What is missing from these responses and others I received is what role does the agent play in the selection of a disclosure report? From what we have heard the answer would be “very little.” Apparently Prudential expects their agents to set aside both their right and responsibility in the selection of a third-party disclosure report provider and blindly follow whatever Prudential corporate business arrangement that happens to come down the road.

I’ve been around real estate agents for a long time and, to put it mildly, they are an independent group. They tend to hang on to their circle of settlement service providers regardless of corporate mandates. This brings to mind the question, how do you effectively make a large group of agents automatically change allegiance from a company, that we understand, has been extremely popular with them for many years?

Something does not seem quite right. I will report back as this investigation continues.

Thursday, July 30, 2009

Another possible RESPA violation?

Well, it looks like another California realty firm is forging exclusive — and highly questionable— business arrangements for settlement services, a move that appears to violate the Real Estate Settlement Procedures Act.

I just received a tip on this from a Prudential California Realty manager, who shall remain anonymous. If this is true, it’s not only an apparent RESPA violation, but a sad miscarriage of consumer trust. I’ll be investigating this issue further to see where it leads. I vow to keep the identities of all Prudential California Realty personnel confidential.

If you have information on this, contact me at mitch@respaobserver.com.

Tuesday, July 28, 2009

Latest Freddie Mac Attack! Secret Monopoly Formed with First American Title!

Ever since the U.S. government took over control of Freddie Mac after bailing them out with over $200 billion of taxpayer monies, you’d think this insidious publicly-traded company would start acting with some level of President Obama’s transparency! No such luck.
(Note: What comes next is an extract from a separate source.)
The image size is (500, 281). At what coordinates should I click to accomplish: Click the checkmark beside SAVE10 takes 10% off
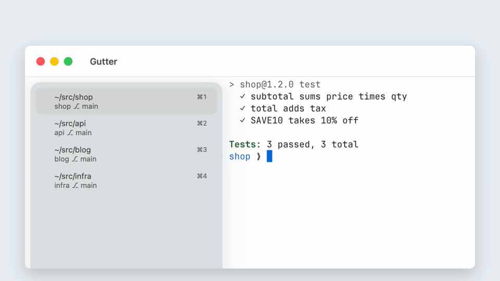243,120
This company, which is a significant reason we are experiencing a mortgage crisis that is devastating the American way of life, has just made a secret and exclusive alliance with one of America’s most unscrupulous companies in the real estate industry -- First American Title, who is notorious for violating RESPA across the United States, and who has a public history of lawsuits from government agencies across the nation. This very same company has ensured that one of its divisions, FANHD, is now the exclusive provider of NHD reports for EVERY California Real Estate Owned (REO) property sold in the state.

Freddie Mac is engaging in cornering the California REO NHD market to the benefit of one company, First American Title’s FANHD. In fact, it refuses to sell any REO properties if the buyer will not bend to their stipulation to use only one selected company. WOW!!!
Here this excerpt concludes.